前两个故事,仅及应世的“技术”层面,最后一个触及人性深处,它从头到尾没有透露老人患了失忆症,父女的互动因之格外感人肺腑。
人间一角
午后,登上从唐人街开往海滨的1号巴士,里面相当拥挤。标明“老人和残障人士优先”的长椅上,一位老者占一个座位,背包搁在旁边的座位上。我略作示意,他马上把背包挪开,相安无事。我掏出一本袖珍书读起来。无论站的坐的,读书的只有我,“清高”得扎眼。好在这人间无人理会旁人看什么。滑手机的寥寥,绝大多数是发呆。套苏东坡的美言,曰“若有所思而无所思”。
驶下纳山的陡坡,颠簸少了。
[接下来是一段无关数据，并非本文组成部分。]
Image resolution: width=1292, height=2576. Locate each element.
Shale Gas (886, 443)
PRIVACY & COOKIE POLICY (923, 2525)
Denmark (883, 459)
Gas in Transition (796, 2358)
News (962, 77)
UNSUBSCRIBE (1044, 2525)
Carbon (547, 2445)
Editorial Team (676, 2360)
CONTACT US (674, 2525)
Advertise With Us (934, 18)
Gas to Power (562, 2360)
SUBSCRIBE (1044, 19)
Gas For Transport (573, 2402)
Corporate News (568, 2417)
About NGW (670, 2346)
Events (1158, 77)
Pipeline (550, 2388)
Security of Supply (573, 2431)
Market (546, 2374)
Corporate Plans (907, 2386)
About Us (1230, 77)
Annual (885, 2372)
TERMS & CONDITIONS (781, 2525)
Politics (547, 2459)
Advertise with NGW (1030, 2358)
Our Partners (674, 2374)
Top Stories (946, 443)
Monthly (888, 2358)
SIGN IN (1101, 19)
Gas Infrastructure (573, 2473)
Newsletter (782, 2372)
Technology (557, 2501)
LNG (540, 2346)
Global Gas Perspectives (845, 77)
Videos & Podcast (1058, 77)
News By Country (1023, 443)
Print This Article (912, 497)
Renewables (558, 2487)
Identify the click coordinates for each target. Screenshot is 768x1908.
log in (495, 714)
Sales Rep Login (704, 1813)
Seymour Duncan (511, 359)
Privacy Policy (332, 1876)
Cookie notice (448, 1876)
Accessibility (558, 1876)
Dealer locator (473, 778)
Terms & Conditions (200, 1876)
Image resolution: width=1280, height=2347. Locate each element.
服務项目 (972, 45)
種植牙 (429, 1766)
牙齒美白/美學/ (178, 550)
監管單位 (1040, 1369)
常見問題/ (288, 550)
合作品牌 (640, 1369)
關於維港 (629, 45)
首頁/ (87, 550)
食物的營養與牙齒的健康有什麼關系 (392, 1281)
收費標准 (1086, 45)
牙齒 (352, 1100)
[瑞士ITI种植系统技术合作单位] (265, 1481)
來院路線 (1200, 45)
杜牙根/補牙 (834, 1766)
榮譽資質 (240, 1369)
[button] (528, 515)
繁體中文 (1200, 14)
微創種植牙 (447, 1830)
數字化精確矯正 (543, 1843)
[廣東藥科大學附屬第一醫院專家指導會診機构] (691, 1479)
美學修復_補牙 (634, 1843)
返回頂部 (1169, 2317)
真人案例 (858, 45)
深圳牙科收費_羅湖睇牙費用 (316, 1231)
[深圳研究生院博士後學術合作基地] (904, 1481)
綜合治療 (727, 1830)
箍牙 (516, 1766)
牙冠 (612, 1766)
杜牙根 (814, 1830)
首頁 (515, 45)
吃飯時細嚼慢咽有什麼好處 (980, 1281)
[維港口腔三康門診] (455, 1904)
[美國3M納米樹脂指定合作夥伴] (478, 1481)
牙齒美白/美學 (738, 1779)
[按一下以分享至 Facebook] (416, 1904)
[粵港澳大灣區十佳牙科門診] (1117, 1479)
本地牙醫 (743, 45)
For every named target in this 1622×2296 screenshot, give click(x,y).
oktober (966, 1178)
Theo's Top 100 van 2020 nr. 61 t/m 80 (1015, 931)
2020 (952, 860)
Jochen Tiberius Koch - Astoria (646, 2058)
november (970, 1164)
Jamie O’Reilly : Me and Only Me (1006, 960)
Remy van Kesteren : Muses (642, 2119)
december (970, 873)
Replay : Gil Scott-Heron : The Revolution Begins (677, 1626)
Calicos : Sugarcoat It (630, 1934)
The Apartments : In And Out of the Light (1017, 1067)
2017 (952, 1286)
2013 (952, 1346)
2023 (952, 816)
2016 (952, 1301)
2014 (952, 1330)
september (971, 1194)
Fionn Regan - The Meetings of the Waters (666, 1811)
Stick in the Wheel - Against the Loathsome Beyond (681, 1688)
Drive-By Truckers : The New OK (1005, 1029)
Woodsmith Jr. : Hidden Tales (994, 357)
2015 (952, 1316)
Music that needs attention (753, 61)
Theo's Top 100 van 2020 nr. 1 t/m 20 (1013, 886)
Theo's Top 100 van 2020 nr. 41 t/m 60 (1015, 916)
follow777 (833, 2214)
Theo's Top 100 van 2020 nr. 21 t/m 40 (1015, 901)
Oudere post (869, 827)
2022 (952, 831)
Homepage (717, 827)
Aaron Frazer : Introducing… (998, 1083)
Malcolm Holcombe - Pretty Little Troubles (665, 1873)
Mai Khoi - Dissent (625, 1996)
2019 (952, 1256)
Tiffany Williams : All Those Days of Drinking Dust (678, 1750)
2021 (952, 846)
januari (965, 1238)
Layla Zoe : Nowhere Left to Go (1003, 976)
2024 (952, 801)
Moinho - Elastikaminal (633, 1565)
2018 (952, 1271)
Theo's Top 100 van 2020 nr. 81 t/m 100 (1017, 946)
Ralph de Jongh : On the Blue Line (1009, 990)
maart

巴士在梧桐树旁边停下,司机走出驾驶座,坐第一排优待座位的老人们刷地起立,往后面移动。原来是有轮椅要上车,这张长椅须清空,然后支起,空间供给轮椅停靠。车门方向,五六十岁的黑人男子推着轮椅上来。轮椅上坐着的,是身躯歪斜、右胳膊拐向天空的老女士,不知患何种症候?渐冻人似乎就是这样的,坐和走路于她是最大的奢侈。推轮椅的不知是她的什么人?丈夫、兄弟还是护工?两个人都灰头土脸,衣服邋遢,可见都被她的病折腾得够呛。然而两人都顾全礼貌,向司机打招呼,感谢他的耐心。
阳光凶猛起来。阔街站,一个矮小的老头子咋咋呼呼地上车,戴帽子和口罩,但灰白头发和雪白胡子一点也不安分,四面出击。别看他老,有的是力气,居然提着五个购物袋,都胀鼓鼓,分量不轻。他是饶舌的人,站在过道乱向人说话,套近乎,逗起好几阵笑声,让燠热而沉默的车厢添了生气。
阿古路口,一位女士从后门上来。一路高声嚷嚷:“司机,请稍等,让我坐下来,你再开行……”司机照办了。幸亏有座位,就在我旁边,刚下车的“背包男”让出的。我差点笑起来,她有大人物的架势啊!扭过脸看她,高个子,挺拔的腰身,上了釉似的皮肤,稍加打扮,上舞台扮演皇后谁曰不宜?过了三个站,她又发话:“我要从前面下车,你们得让让,这东西挡住我呢!”她指着过道的大行李袋说。再看,她在用力揉膝盖,嘴巴发出轻微的呻吟。哦,腿有毛病。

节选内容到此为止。